**PROBLEM STATEMENT:** Could you set down every line of the data below, character for character, with nothing changed?

**DATA SHOWN:**
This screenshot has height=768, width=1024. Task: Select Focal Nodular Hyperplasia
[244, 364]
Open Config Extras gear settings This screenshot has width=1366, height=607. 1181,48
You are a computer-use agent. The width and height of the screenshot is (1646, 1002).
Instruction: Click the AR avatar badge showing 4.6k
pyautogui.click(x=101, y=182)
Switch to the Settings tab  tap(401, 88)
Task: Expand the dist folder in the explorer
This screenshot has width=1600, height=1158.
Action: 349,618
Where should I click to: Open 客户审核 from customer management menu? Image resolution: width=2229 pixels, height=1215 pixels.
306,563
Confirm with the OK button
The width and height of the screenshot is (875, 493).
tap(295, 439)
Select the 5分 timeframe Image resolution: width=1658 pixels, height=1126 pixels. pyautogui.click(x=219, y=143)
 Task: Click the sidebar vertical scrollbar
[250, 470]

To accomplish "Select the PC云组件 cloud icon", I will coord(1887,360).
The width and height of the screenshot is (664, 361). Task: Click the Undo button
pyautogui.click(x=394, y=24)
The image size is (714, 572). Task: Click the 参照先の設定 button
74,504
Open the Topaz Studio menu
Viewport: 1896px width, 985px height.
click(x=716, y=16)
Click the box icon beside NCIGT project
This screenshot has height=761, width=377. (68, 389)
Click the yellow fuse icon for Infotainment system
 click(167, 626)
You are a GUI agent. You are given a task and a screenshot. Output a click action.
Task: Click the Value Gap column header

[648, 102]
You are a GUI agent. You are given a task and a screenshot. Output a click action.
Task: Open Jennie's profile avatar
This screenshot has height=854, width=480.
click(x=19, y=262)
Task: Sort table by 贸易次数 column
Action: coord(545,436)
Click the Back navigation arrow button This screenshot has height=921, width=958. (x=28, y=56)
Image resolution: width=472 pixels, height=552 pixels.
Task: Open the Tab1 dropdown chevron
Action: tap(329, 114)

**SOLUTION FOR THIS TASK:**
This screenshot has height=768, width=1024. Task: Select Focal Nodular Hyperplasia
[244, 364]
Open Config Extras gear settings This screenshot has width=1366, height=607. 1181,48
You are a computer-use agent. The width and height of the screenshot is (1646, 1002).
Instruction: Click the AR avatar badge showing 4.6k
pyautogui.click(x=101, y=182)
Switch to the Settings tab  tap(401, 88)
Task: Expand the dist folder in the explorer
This screenshot has width=1600, height=1158.
Action: 349,618
Where should I click to: Open 客户审核 from customer management menu? Image resolution: width=2229 pixels, height=1215 pixels.
306,563
Confirm with the OK button
The width and height of the screenshot is (875, 493).
tap(295, 439)
Select the 5分 timeframe Image resolution: width=1658 pixels, height=1126 pixels. pyautogui.click(x=219, y=143)
 Task: Click the sidebar vertical scrollbar
[250, 470]

To accomplish "Select the PC云组件 cloud icon", I will coord(1887,360).
The width and height of the screenshot is (664, 361). Task: Click the Undo button
pyautogui.click(x=394, y=24)
The image size is (714, 572). Task: Click the 参照先の設定 button
74,504
Open the Topaz Studio menu
Viewport: 1896px width, 985px height.
click(x=716, y=16)
Click the box icon beside NCIGT project
This screenshot has height=761, width=377. (68, 389)
Click the yellow fuse icon for Infotainment system
 click(167, 626)
You are a GUI agent. You are given a task and a screenshot. Output a click action.
Task: Click the Value Gap column header

[648, 102]
You are a GUI agent. You are given a task and a screenshot. Output a click action.
Task: Open Jennie's profile avatar
This screenshot has height=854, width=480.
click(x=19, y=262)
Task: Sort table by 贸易次数 column
Action: coord(545,436)
Click the Back navigation arrow button This screenshot has height=921, width=958. (x=28, y=56)
Image resolution: width=472 pixels, height=552 pixels.
Task: Open the Tab1 dropdown chevron
Action: tap(329, 114)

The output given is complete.